**Your goal:**
At the line that contains "681x319 pixels. How", begin setting down every line word for word, and stop after the last line of the listing.

Extracted information START

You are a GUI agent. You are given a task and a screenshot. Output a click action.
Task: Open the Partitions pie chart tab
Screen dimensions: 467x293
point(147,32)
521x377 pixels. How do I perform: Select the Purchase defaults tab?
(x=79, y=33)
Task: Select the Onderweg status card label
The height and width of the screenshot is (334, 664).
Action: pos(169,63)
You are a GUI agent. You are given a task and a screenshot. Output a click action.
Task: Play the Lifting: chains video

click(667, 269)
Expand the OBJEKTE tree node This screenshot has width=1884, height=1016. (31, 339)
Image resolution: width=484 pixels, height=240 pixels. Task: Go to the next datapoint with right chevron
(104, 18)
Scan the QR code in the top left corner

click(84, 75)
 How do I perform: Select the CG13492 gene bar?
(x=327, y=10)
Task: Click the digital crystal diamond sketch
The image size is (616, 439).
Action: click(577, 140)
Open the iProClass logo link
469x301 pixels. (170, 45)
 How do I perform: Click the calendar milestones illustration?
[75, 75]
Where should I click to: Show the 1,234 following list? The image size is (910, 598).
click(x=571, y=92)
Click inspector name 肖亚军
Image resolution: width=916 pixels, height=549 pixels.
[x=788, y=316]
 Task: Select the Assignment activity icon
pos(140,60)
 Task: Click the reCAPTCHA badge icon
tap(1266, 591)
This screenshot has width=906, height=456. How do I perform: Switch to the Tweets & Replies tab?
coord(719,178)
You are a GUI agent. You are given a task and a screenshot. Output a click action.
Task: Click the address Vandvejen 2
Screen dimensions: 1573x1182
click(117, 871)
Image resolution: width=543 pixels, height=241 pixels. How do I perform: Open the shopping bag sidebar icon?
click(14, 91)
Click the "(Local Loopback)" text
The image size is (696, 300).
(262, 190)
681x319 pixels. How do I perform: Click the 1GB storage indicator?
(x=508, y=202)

Extracted information END

**Result for this task:**
681x319 pixels. How do I perform: Click the 1GB storage indicator?
(x=508, y=202)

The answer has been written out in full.